- **Problem**
Please reproduce the entries below exactly as they stand, but leave the pictures out.

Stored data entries

□ □ □ □ □ □ □

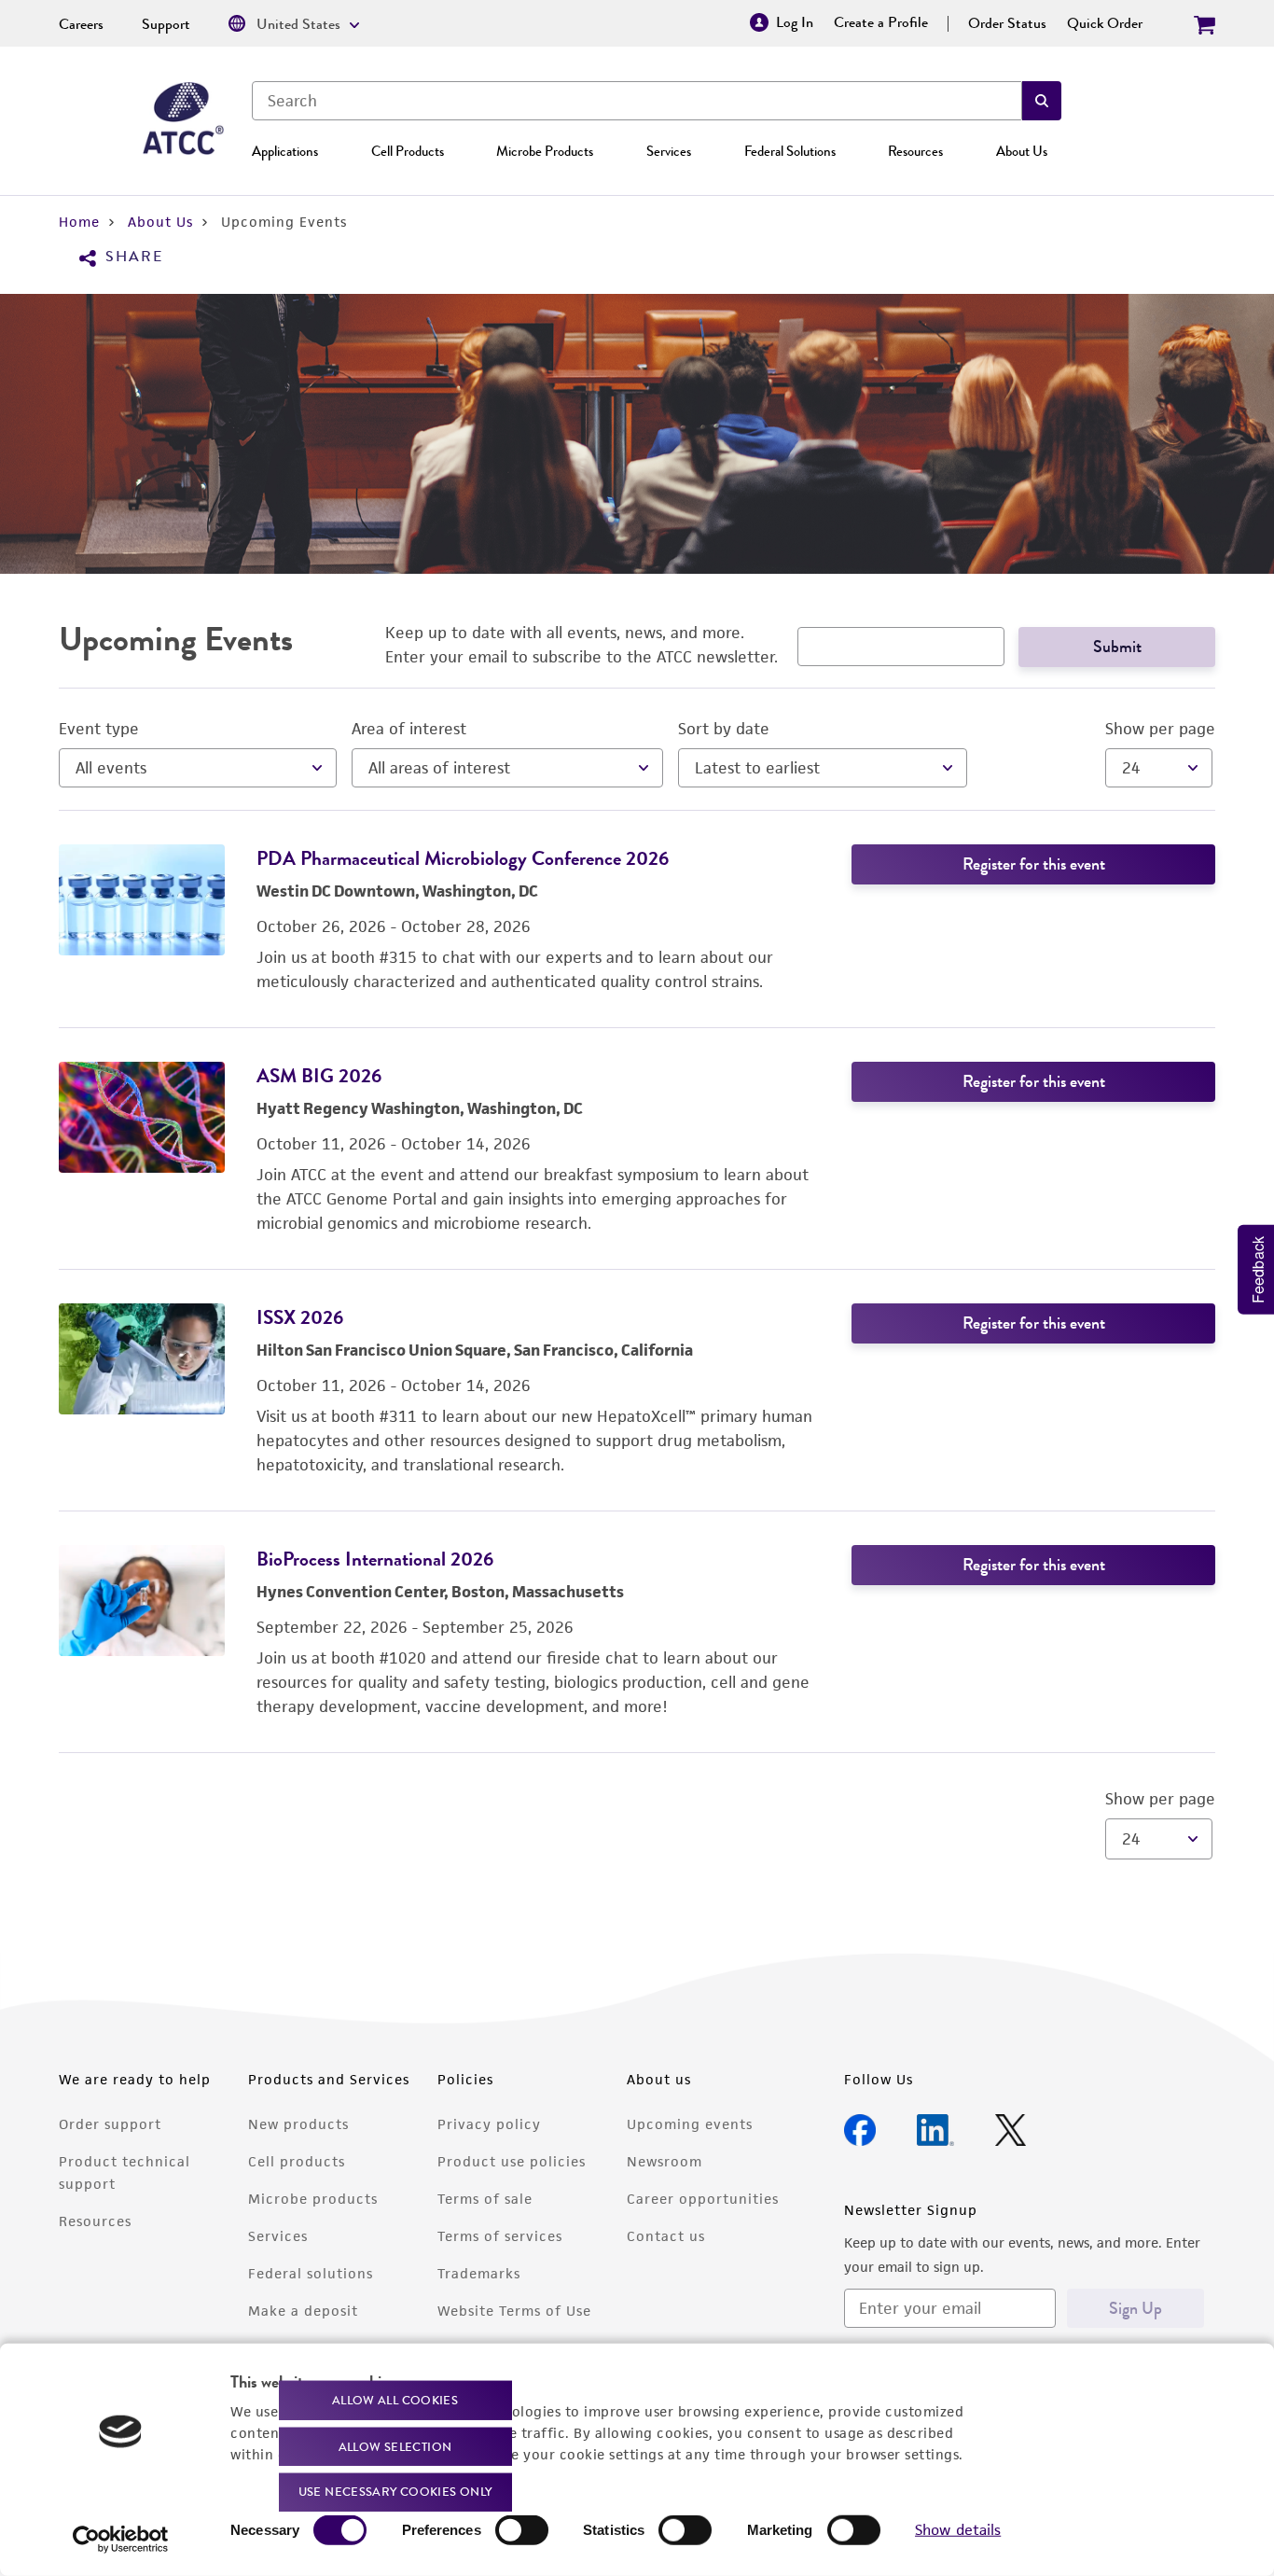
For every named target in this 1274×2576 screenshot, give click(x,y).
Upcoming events (690, 2124)
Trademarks (478, 2273)
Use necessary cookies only (395, 2491)
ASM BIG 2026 (318, 1075)
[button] (1041, 100)
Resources (915, 151)
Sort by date (723, 728)
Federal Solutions (790, 151)
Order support (110, 2124)
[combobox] (637, 100)
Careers (81, 24)
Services (668, 151)
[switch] (521, 2530)
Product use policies (511, 2161)
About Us (1021, 151)
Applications (285, 151)
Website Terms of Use (514, 2310)
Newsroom (664, 2161)
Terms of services (499, 2236)
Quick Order (1104, 23)
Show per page (1160, 728)
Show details (958, 2530)
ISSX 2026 (299, 1316)
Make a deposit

□ □ □ □ □ □ □

- **Exercise result**
For every named target in this 1274×2576 screenshot, give click(x,y).
Upcoming events (690, 2124)
Trademarks (478, 2273)
Use necessary cookies only (395, 2491)
ASM BIG 2026 (318, 1075)
[button] (1041, 100)
Resources (915, 151)
Sort by date (723, 728)
Federal Solutions (790, 151)
Order support (110, 2124)
[combobox] (637, 100)
Careers (81, 24)
Services (668, 151)
[switch] (521, 2530)
Product use policies (511, 2161)
About Us (1021, 151)
Applications (285, 151)
Website Terms of Use (514, 2310)
Newsroom (664, 2161)
Terms of services (499, 2236)
Quick Order (1104, 23)
Show per page (1160, 728)
Show details (958, 2530)
ISSX 2026 (299, 1316)
Make a deposit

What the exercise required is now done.